Civil Rights Movement (1955–1968)[edit]
Mrs. King with her husband and daughter Yolanda in 1956On September 1, 1954, Martin Luther King, Jr. became the full-time pastor of Dexter Avenue Baptist Church. It was a sacrifice for Coretta, who had to give up her dreams of becoming a classical singer. Her devotion to the cause while giving up on her own ambitions would become symbolic of the actions of African-American women during the movement.[33] The couple moved into the church's parsonage on South Jackson Street shortly after this. Coretta became a member of the choir and taught Sunday school, as well as participating in the Baptist Training Union and Missionary Society. She made her first appearance at the First Baptist Church on March 6, 1955, where according to E. P. Wallace, she "captivated her concert audience."[34]
The Kings welcomed their first child Yolanda on November 17, 1955, who was named at Coretta's insistence and became the church's attention.[35] After her husband became involved in the Montgomery Bus Boycott, King often received threats directed towards him.
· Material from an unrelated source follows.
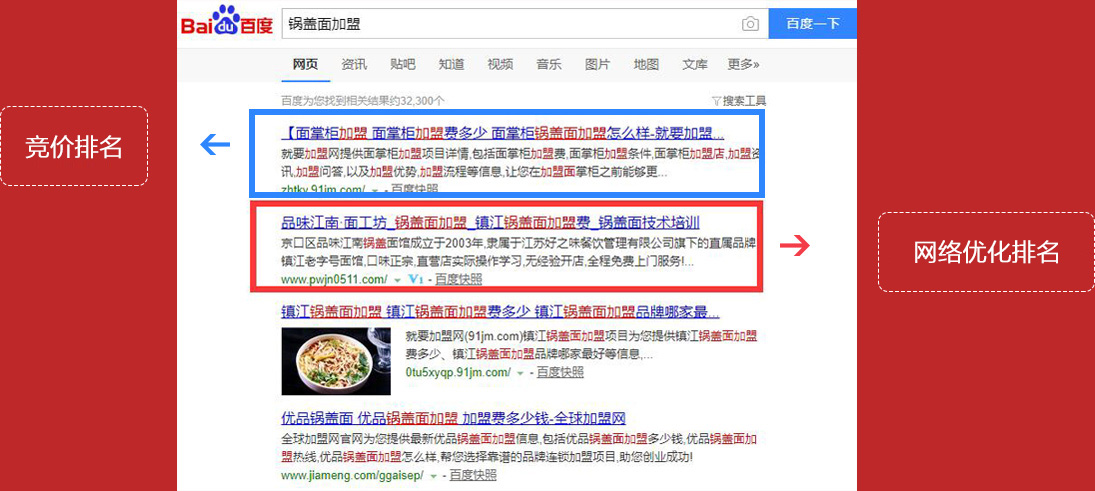
Task: Open 搜索工具 filter icon
Action: pyautogui.click(x=715, y=101)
In January 1956, King answered numerous phone calls threatening her husband's life, as rumors intended to make African-Americans dissatisfied with King's husband spread that Martin had purchased a Buick station wagon for her.[36] Martin Luther King, Jr. would give her the nickname "Yoki," and thereby, allow himself to refer to her out of her name. By the end of the boycott, Mrs. King and her husband had come to believe in nonviolent protests as a way of expression consistent with biblical teachings.[37] Two days after the integration of Montgomery's bus service, on December 23, a gunshot rang through the front door of the King home while King, her husband and Yolanda were asleep. The three were not harmed.[38] On Christmas Eve of 1955, King took her daughter to her parents's house and met with her siblings as well. Yolanda was their first grandchild. King's husband joined them the next day, at dinner time.[39]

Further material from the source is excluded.